= INFORMATION SUPPLIED =
◇ ◇ ◇
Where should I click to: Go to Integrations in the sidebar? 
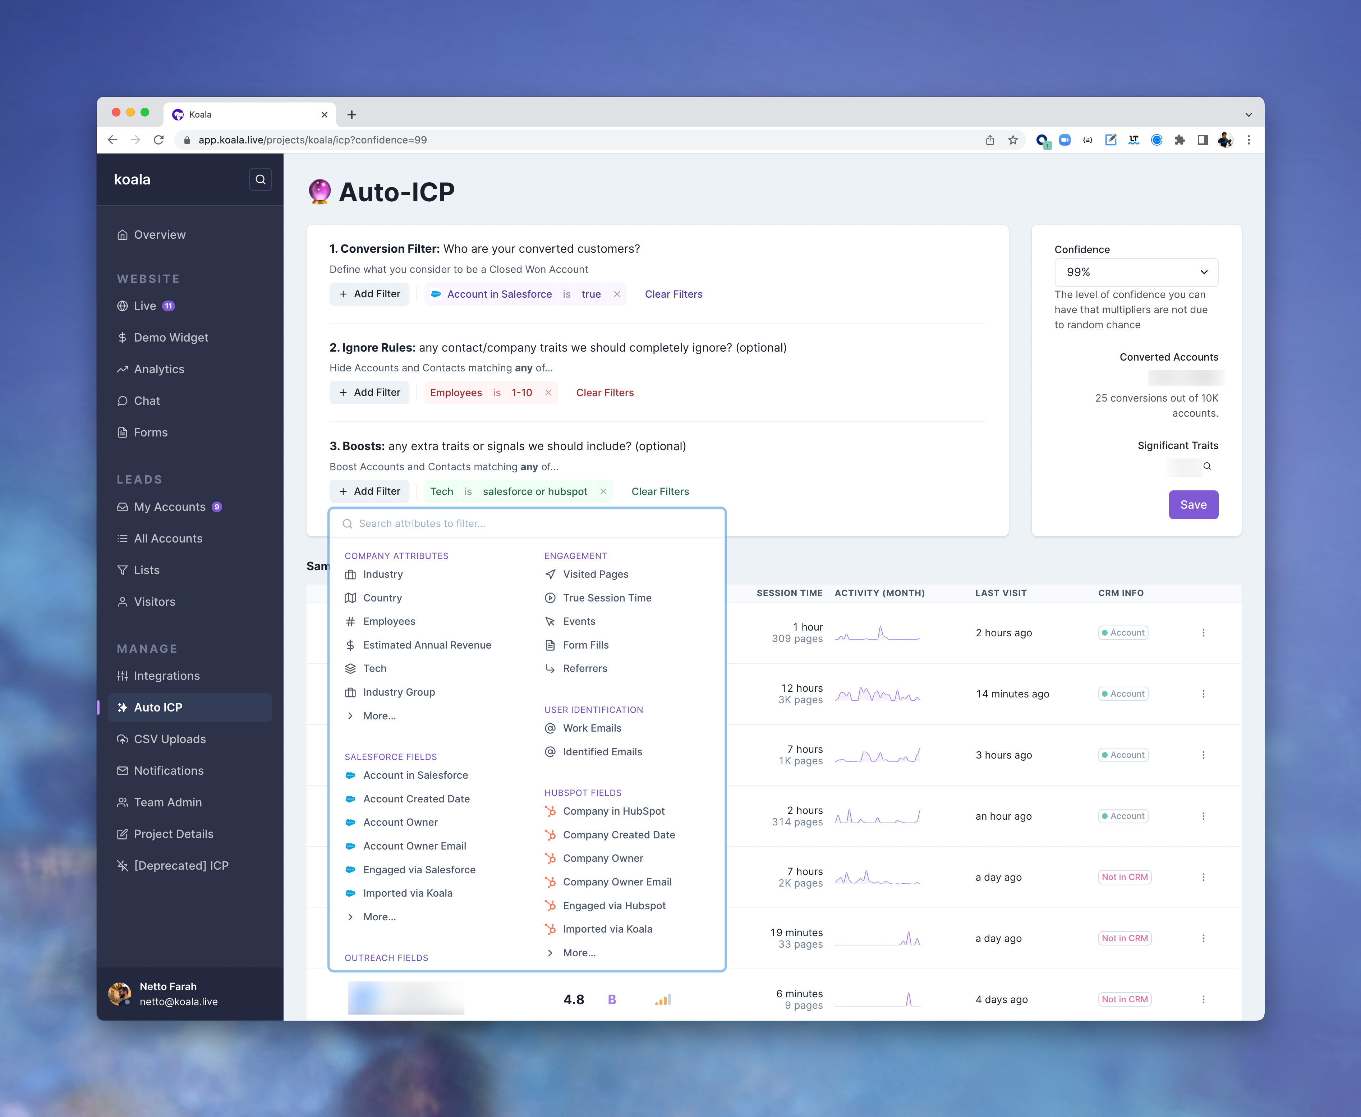[x=167, y=676]
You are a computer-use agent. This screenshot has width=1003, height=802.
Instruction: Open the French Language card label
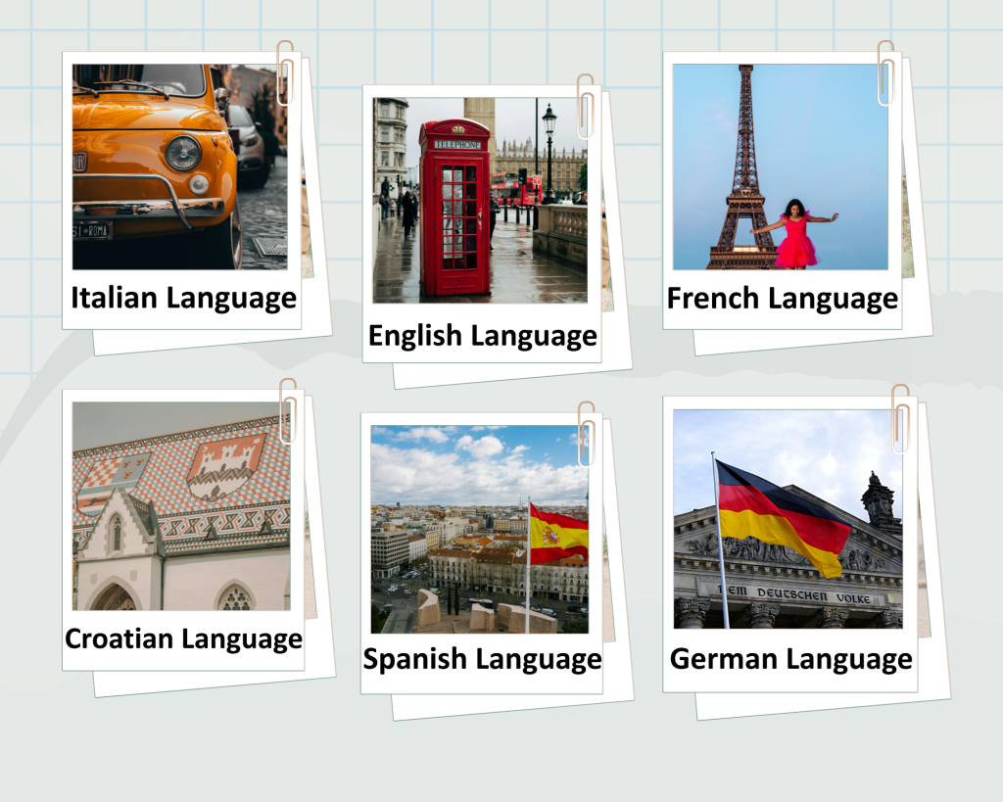(783, 299)
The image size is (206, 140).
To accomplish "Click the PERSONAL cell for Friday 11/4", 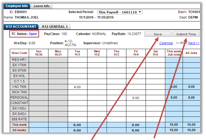I will tap(136, 98).
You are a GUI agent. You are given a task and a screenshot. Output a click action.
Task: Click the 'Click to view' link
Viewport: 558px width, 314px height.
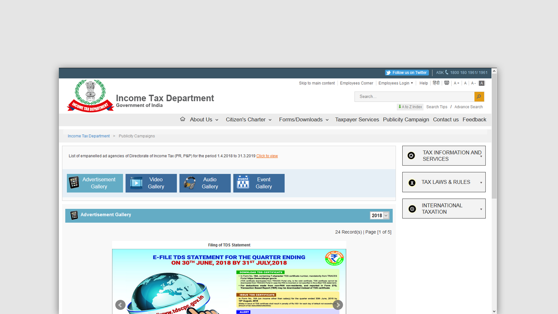point(267,156)
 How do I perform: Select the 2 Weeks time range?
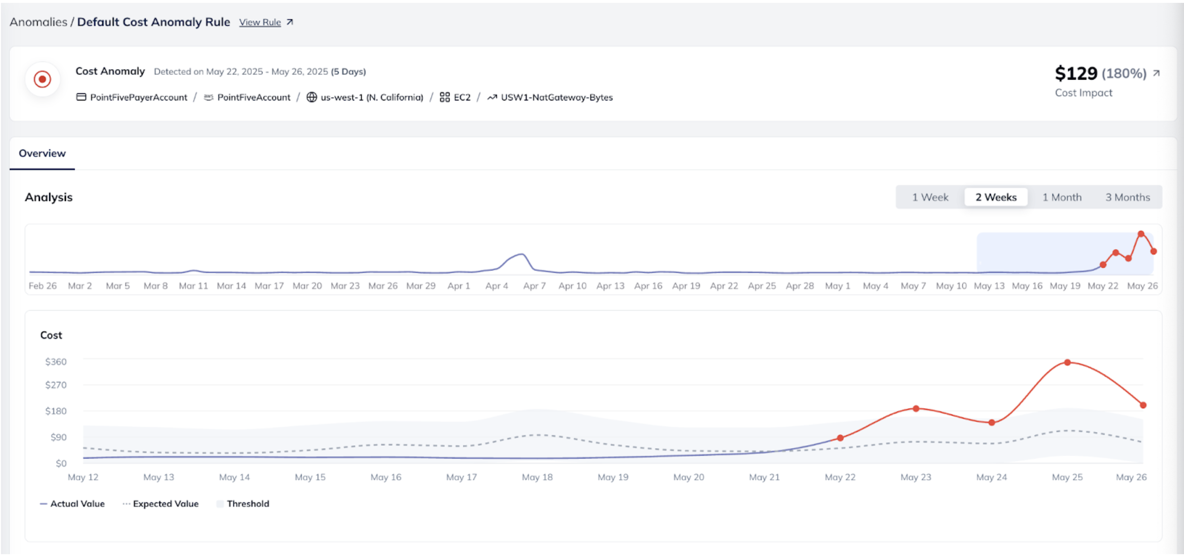tap(996, 197)
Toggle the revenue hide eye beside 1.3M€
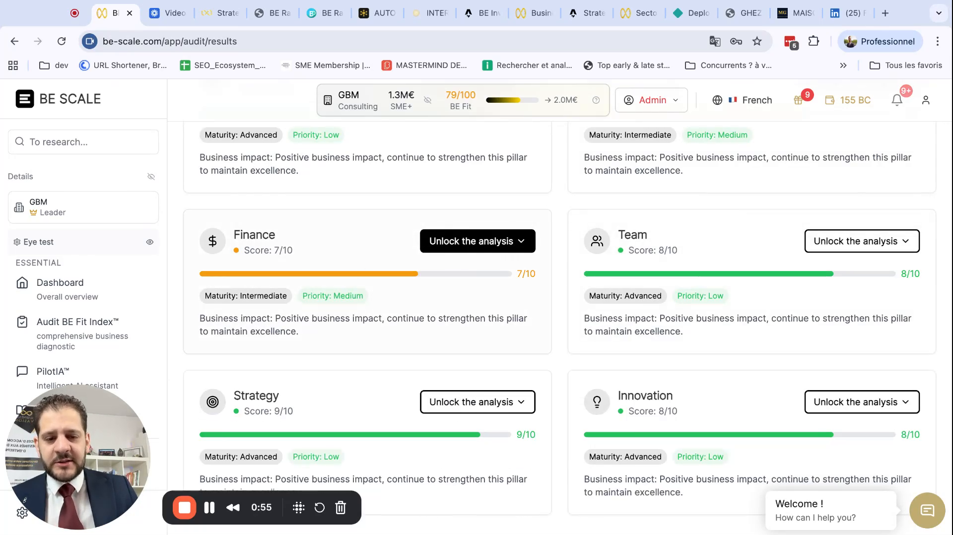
◇ ◇ ◇
Please quote the records word for word, from the line containing "You are a GUI" through the end of the records, leaving out the pictures.

You are a GUI agent. You are given a task and a screenshot. Output a click action.
Task: Click the 'Click to view' link
Viewport: 558px width, 314px height.
point(267,156)
 How do I perform: Select the 2 Weeks time range?
tap(996, 197)
Toggle the revenue hide eye beside 1.3M€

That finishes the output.